Collected data:
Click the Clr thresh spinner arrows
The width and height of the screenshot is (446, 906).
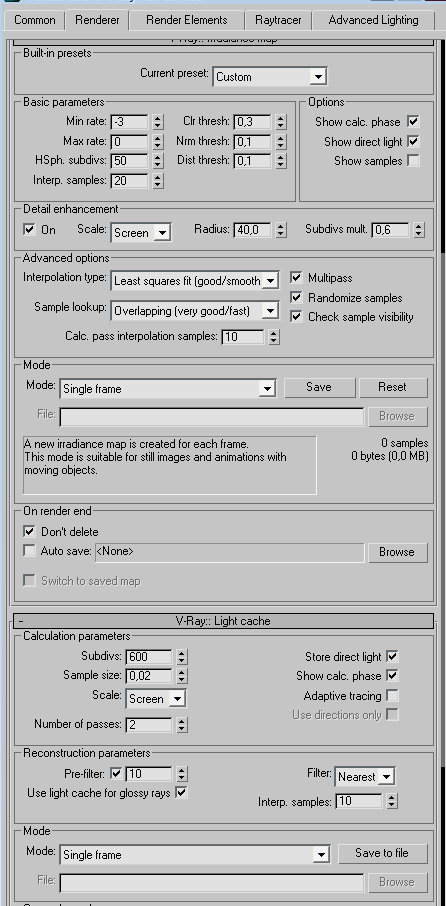(x=280, y=122)
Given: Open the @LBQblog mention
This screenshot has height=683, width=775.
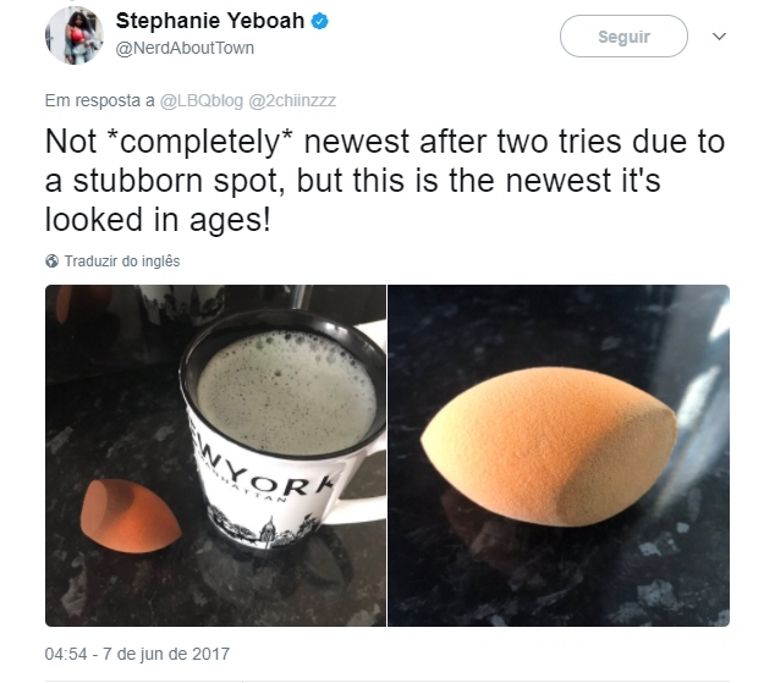Looking at the screenshot, I should point(201,100).
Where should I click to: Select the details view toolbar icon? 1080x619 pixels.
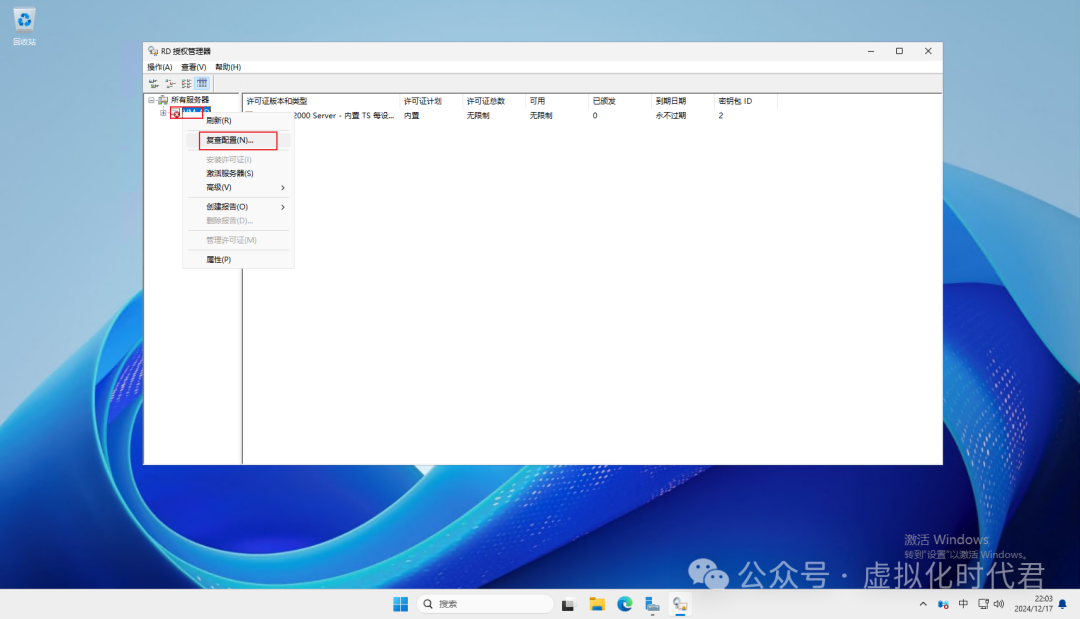pos(202,83)
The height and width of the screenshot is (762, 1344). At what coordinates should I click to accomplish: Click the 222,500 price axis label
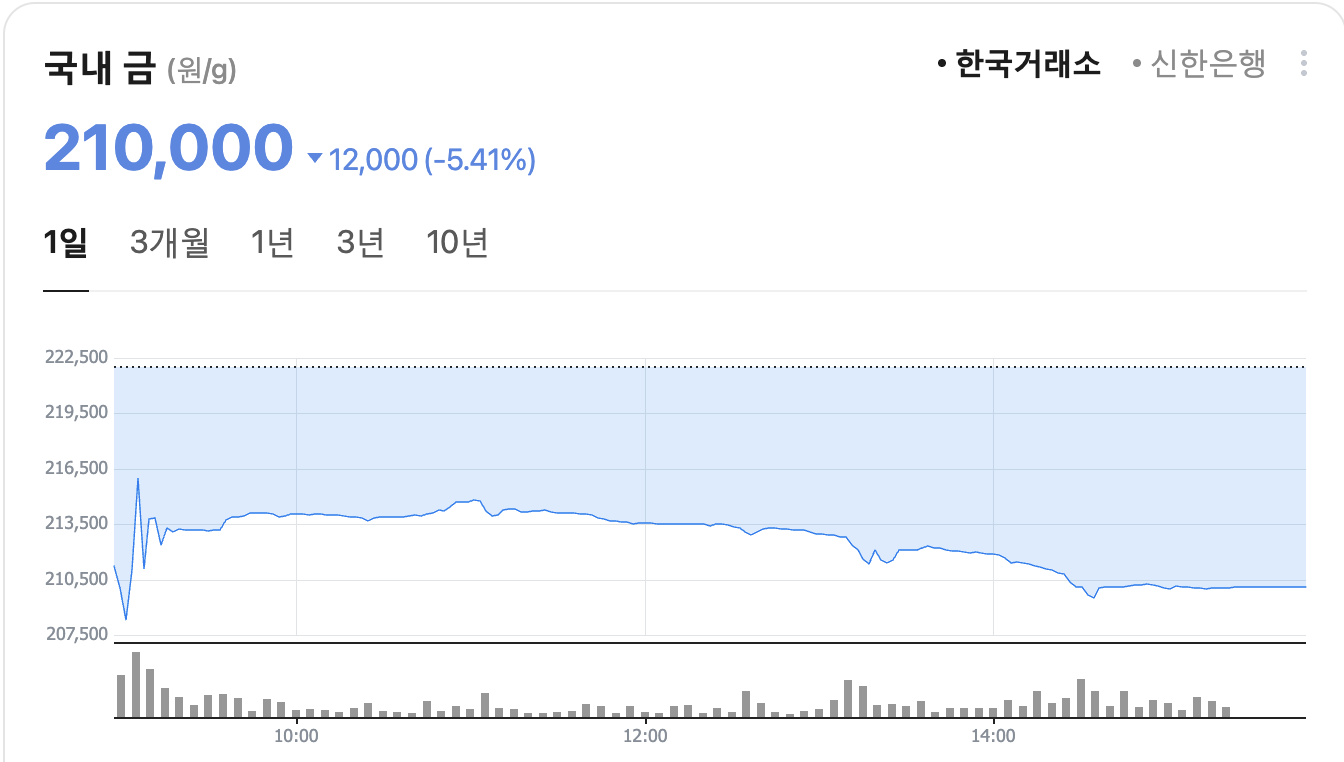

* _Task description_
The answer must be an exact copy of the entries, with the pictures omitted.

* _Response_
Click the Clr thresh spinner arrows
The width and height of the screenshot is (446, 906).
(x=280, y=122)
Given: Open the @LBQblog mention
This screenshot has height=683, width=775.
Looking at the screenshot, I should point(201,100).
Where should I click to: Select the details view toolbar icon? 1080x619 pixels.
pos(202,83)
The height and width of the screenshot is (762, 1344). At what coordinates should I click to accomplish: Click the 222,500 price axis label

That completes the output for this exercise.